06/11/2008 00:00
O
Ministério do Trabalho e Emprego, Carlos Lupi, agride o bom senso e
quebra acordo com os trabalhadores ao instituir a Instrução Normativa
nº 01, que determina a obrigatoriedade do recolhimento da Contribuição
Sindical, mais conhecido como imposto sindical pelos órgãos da
administração público das três esferas de governo.
O Sindsep protesta e questiona a quem poderia interessar a imposição
dessa contribuição compulsória no exato instante em que está em debate
no Congresso Nacional um Projeto de Lei que visa extinguir a tal
contribuição?
O próprio Ministério do Trabalho e as centrais sindicais fecharam um
acordo há bem pouco tempo prevendo a extinção desse famigerado imposto
sindical. Em seu lugar, se instituiria uma contribuição negociada
com os trabalhadores, vinculada à negociação coletiva, decidida em
assembléia democrática, com a participação da categoria.
Como, então, o Ministério explica a Instrução Normativa?

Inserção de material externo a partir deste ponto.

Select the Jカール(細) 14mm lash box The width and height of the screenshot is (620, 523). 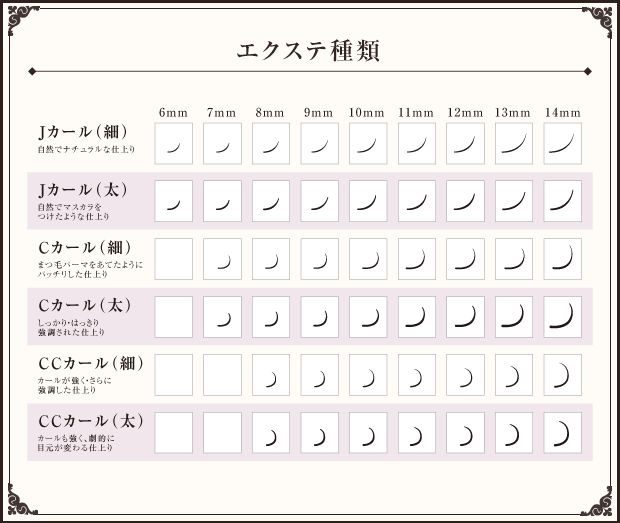(x=563, y=143)
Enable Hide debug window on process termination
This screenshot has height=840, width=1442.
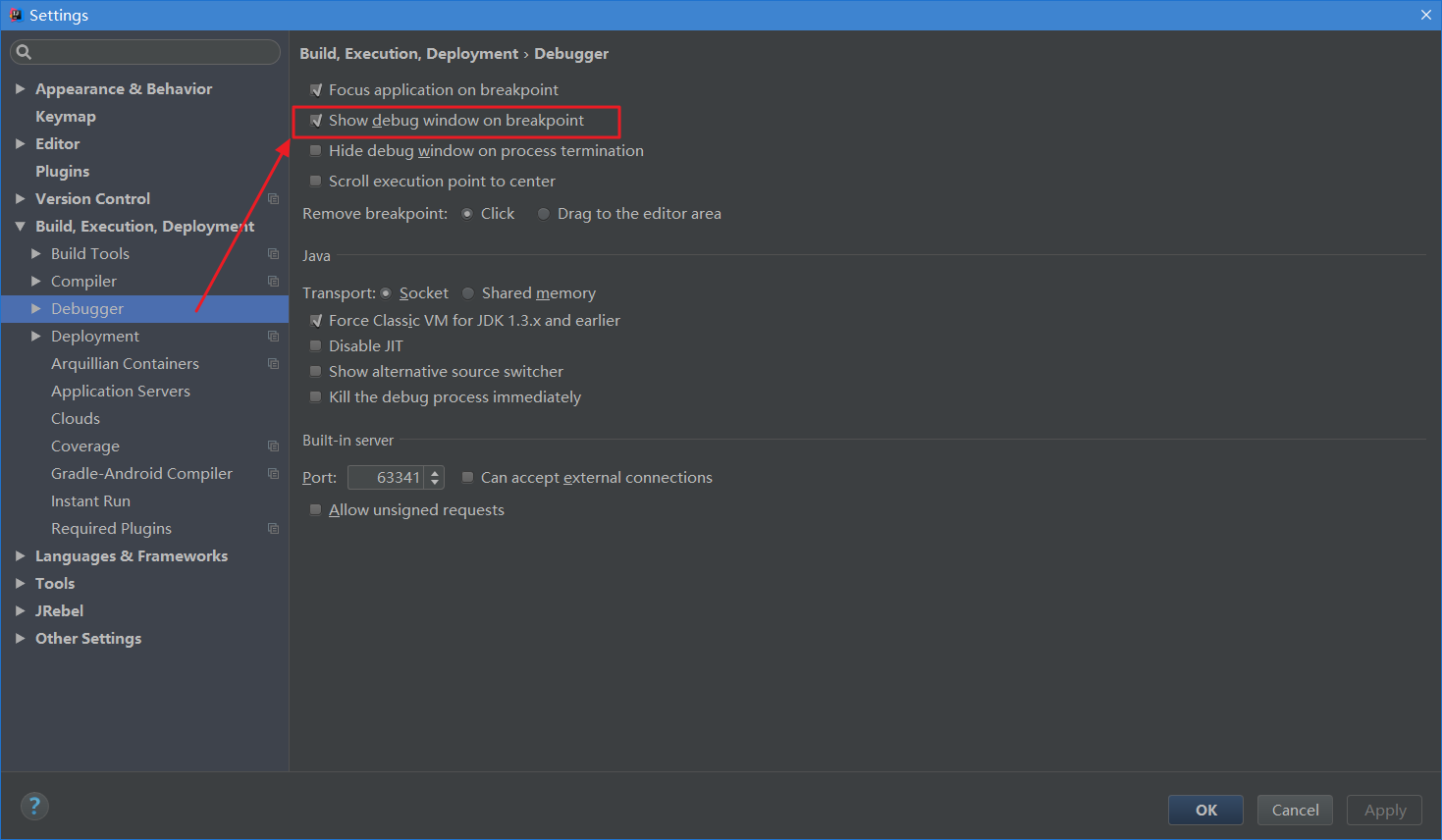click(x=315, y=150)
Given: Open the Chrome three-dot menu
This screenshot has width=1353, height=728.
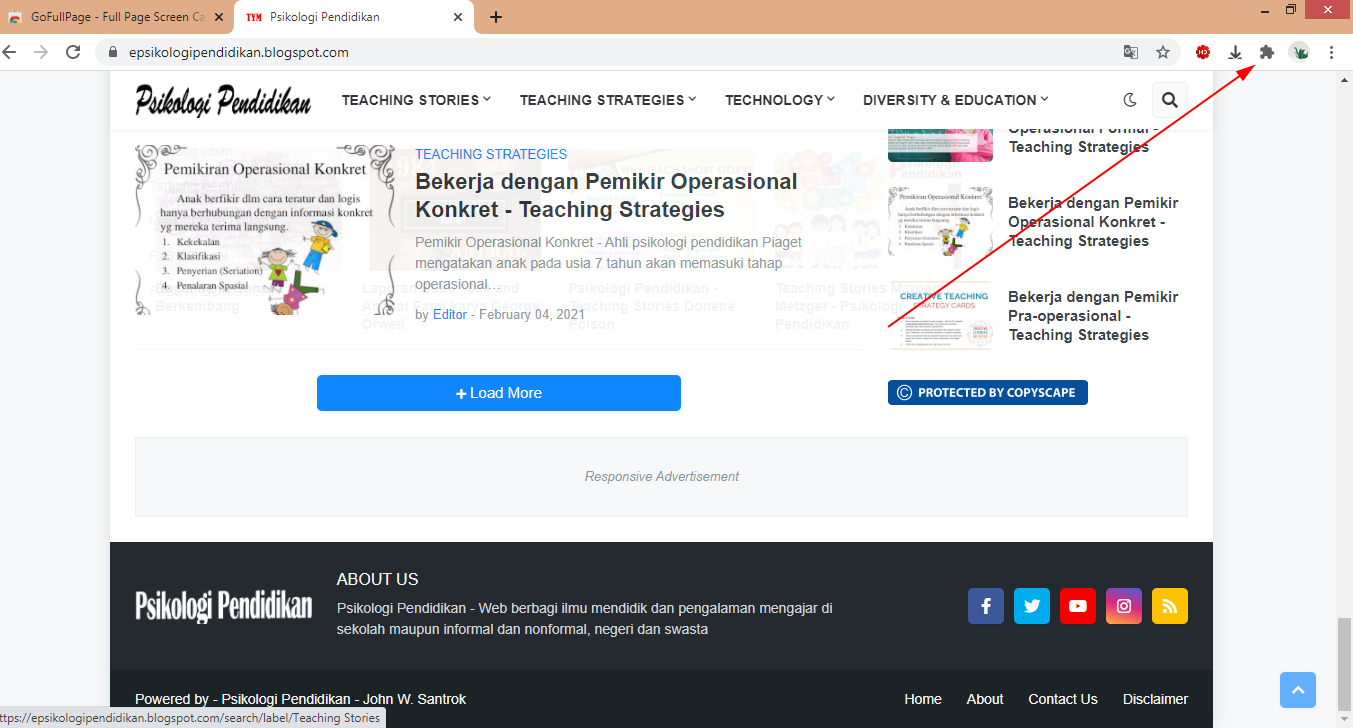Looking at the screenshot, I should point(1331,51).
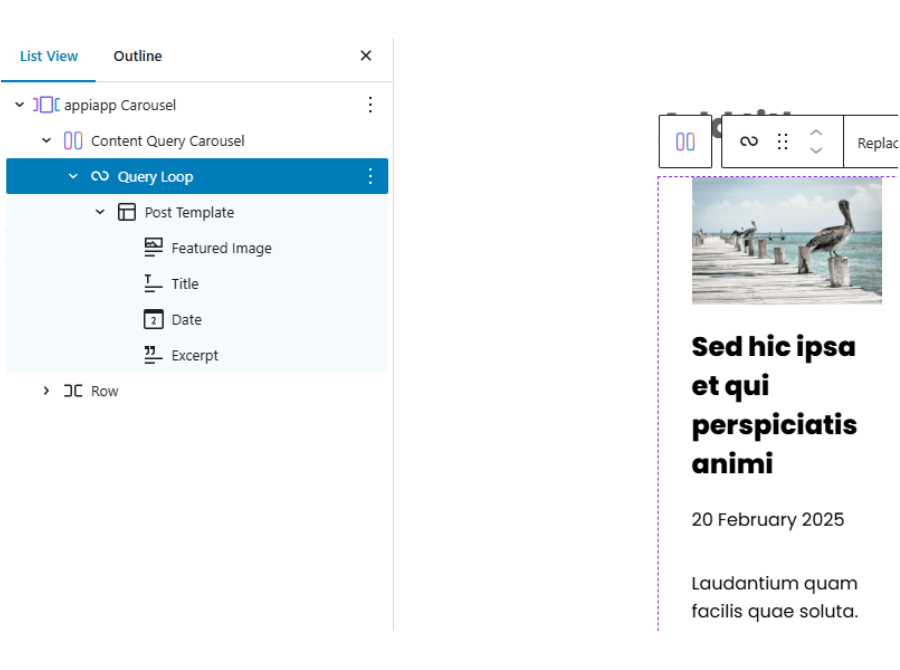Click the Featured Image block icon
The image size is (900, 670).
[x=153, y=248]
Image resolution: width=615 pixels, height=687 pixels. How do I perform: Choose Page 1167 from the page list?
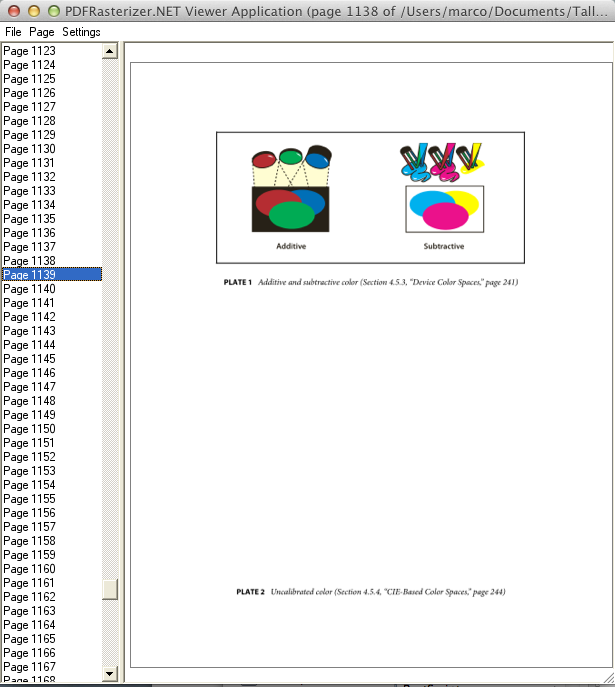click(29, 667)
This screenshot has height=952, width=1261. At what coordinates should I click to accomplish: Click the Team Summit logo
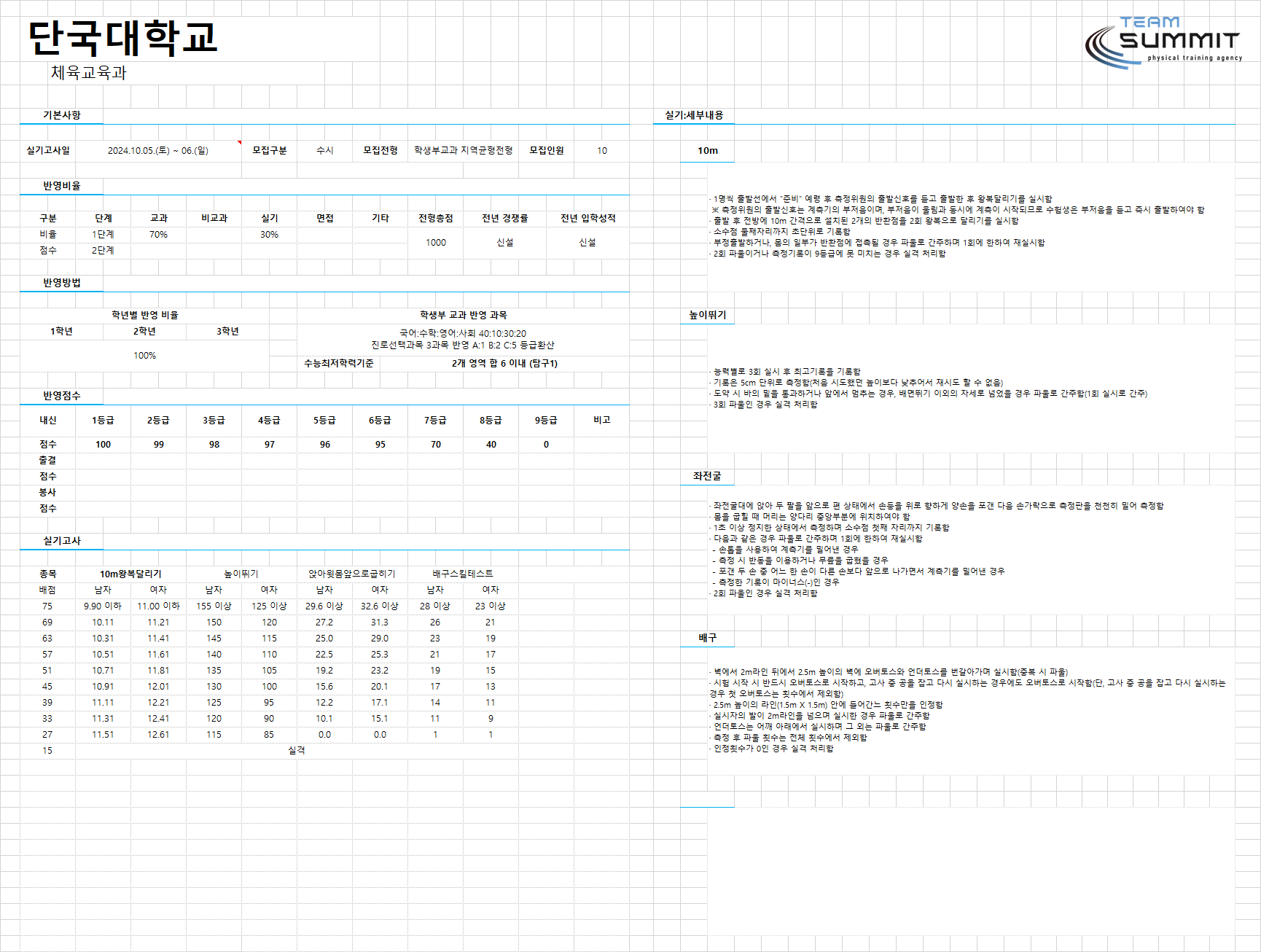click(1163, 42)
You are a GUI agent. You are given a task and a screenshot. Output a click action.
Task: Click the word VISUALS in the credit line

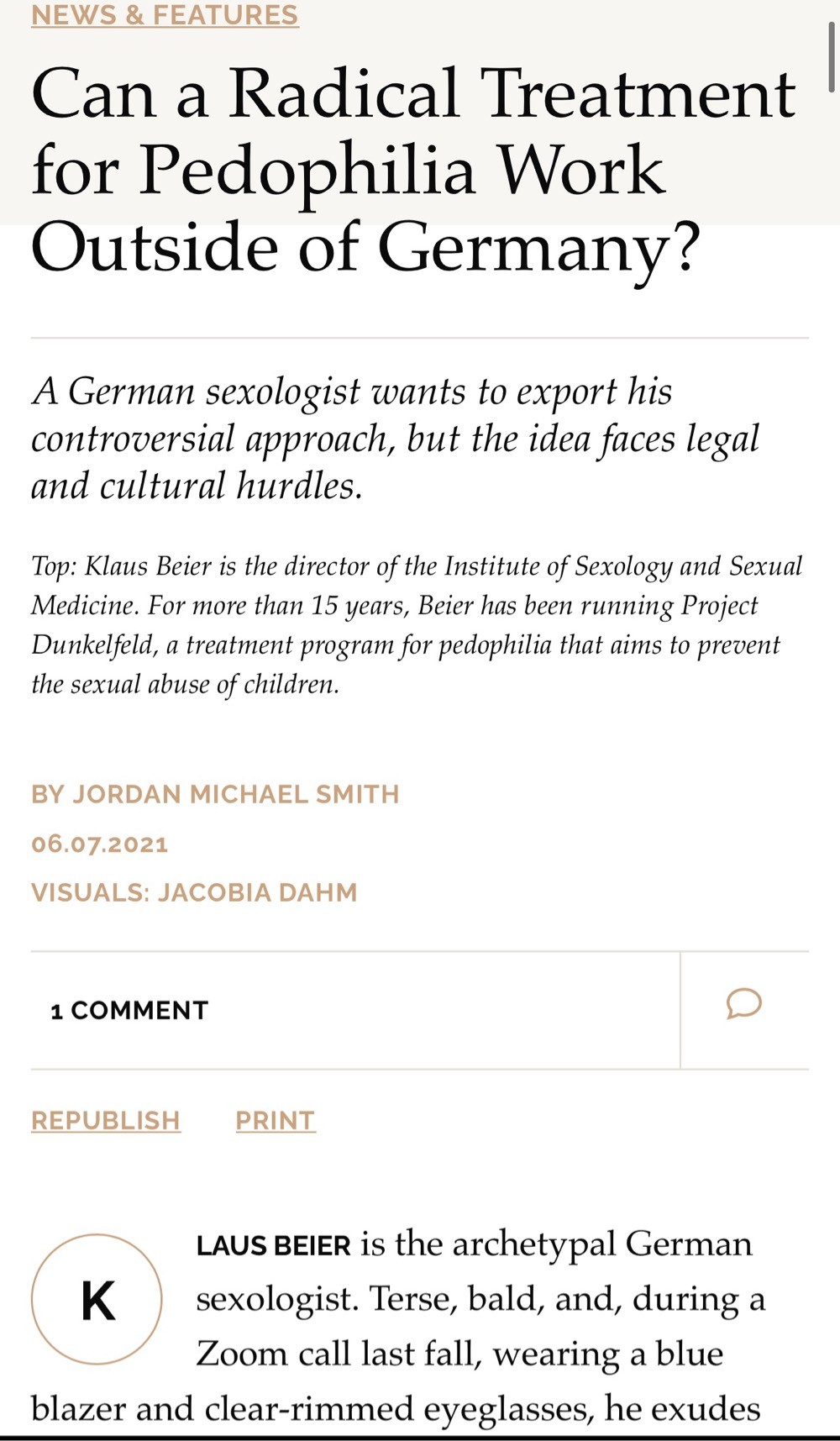click(x=89, y=891)
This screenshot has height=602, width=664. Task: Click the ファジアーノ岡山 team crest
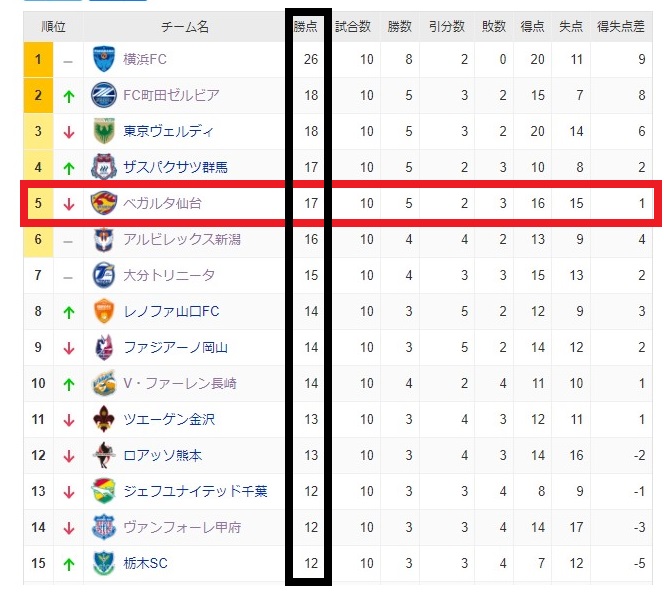tap(104, 348)
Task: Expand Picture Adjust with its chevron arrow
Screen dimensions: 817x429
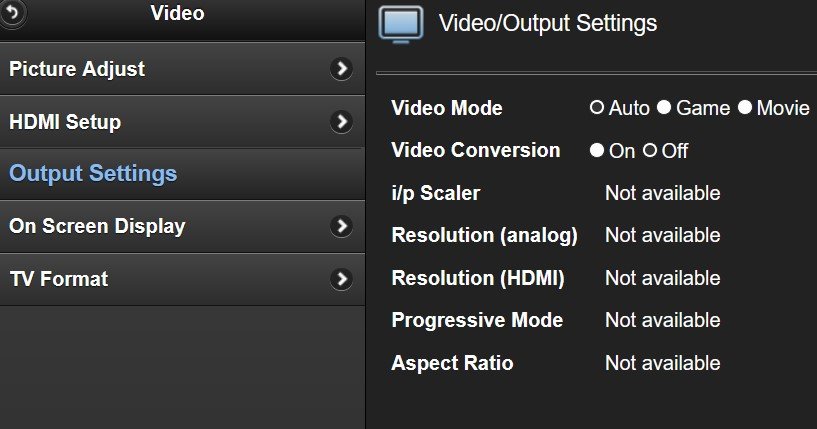Action: [x=342, y=69]
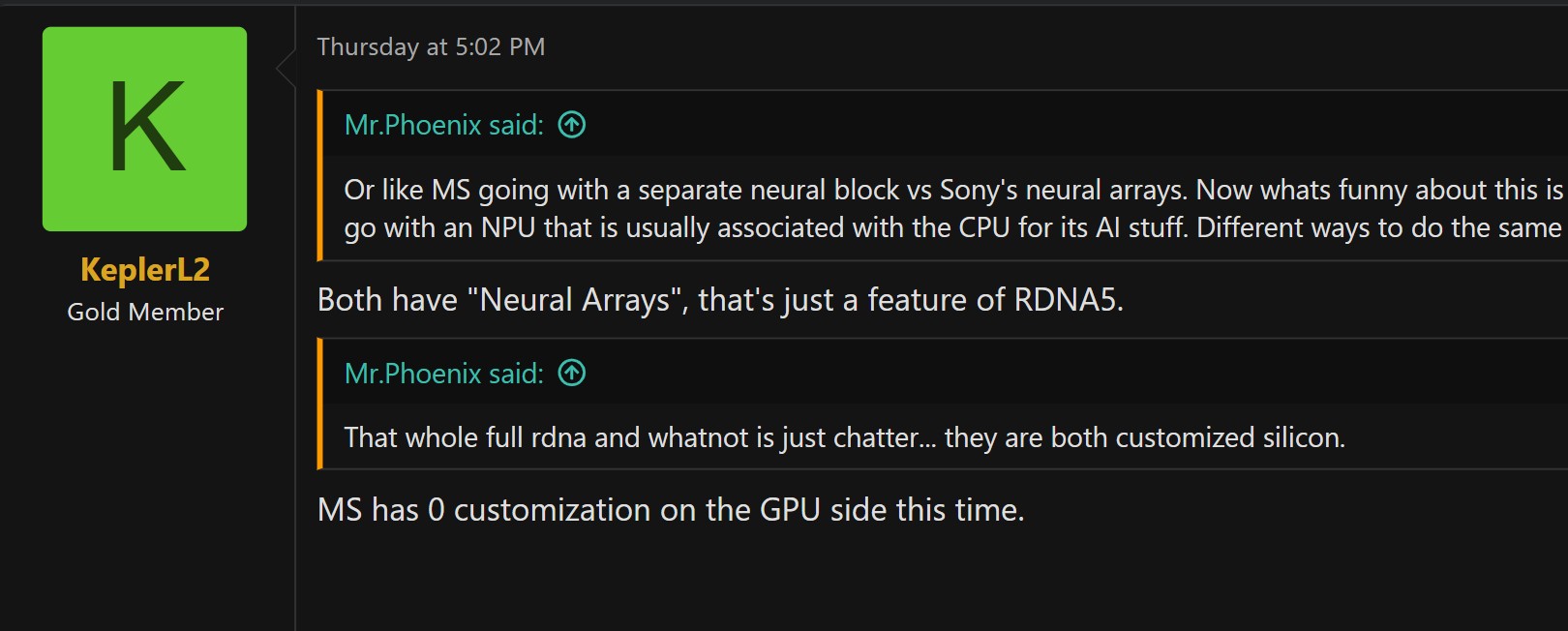Viewport: 1568px width, 631px height.
Task: Open KeplerL2's green K avatar
Action: [144, 129]
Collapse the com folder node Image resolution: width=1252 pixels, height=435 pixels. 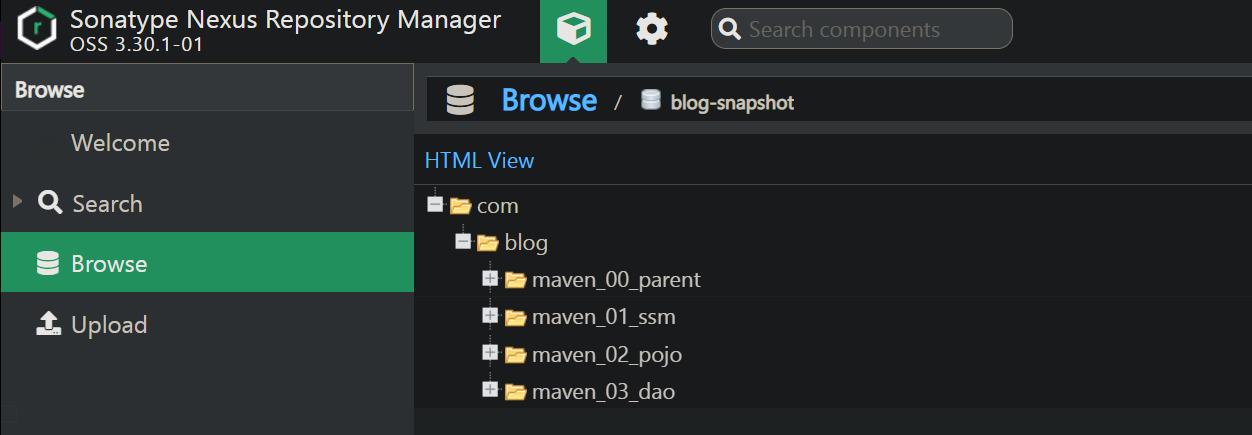tap(435, 204)
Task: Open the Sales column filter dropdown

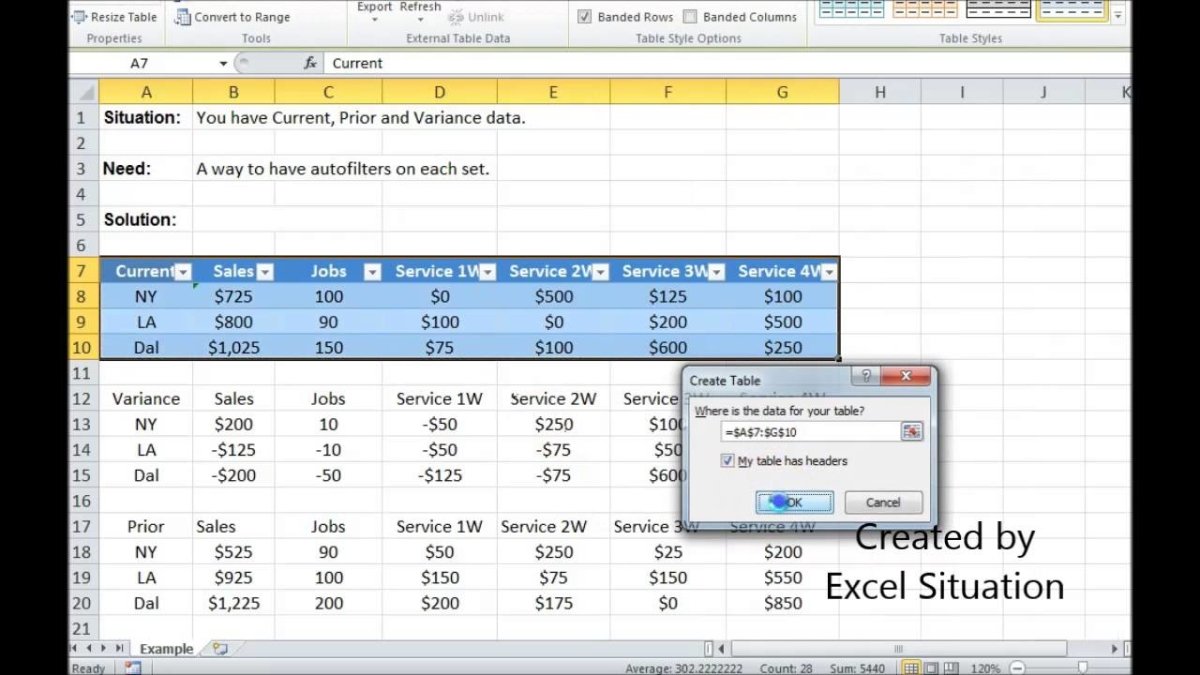Action: pyautogui.click(x=265, y=272)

O Sindsep alerta que caso essa Instrução siga adiante e, na pior das
hipóteses, seja aprovada, o já combalido e fragmentado movimento
sindical brasileiro irá se fragilizar e se dividir ainda mais. Nós dos
serviços públicos constituímos sindicatos livres e independentes, a
partir das lutas e do reconhecimento da nossa mobilização a partir de
1988, com a Constituição Federal e com o fortalecimento do setor dos
serviços públicos na Central Única dos Trabalhadores. Hoje, somos um
setor cujo índice de sindicalização varia de 50% a 90%. Proporcionar a
possibilidade da fragmentação desse movimento sólido e já enraizado é,
para nós, uma provocação que só vem estender benefícios a quem jamais
teve méritos: aos oportunistas e sindicatos de carimbo.
Somos um Sindicato construído na luta e sustentado pelo sócio e, jamais fomos consultados sobre essa medida.
Mais uma vez, o Sindsep reitera a sua discordância à IN nº 01 e
considera mais sensato o governo ratificar a Convenção 151 da OIT, que
estabelece o direito à negociação coletiva no setor público, elemento
para a democratização das relações do trabalho no Brasil. Além disso,
garantir o registro sindical das entidades, assegurando o desconto em
folha; efetivar a contribuição negocial em assembléias, respeitar o
direito do servidor à sindicalização; e fazer com que suas lideranças
tenham garantido o afastamento sindical, para que possam exercer com
independência e autonomia seus mandatos.
Estamos juntos, nós, a Confetam e a CUT em combate permanente contra a instituição dessa Instrução Normativa.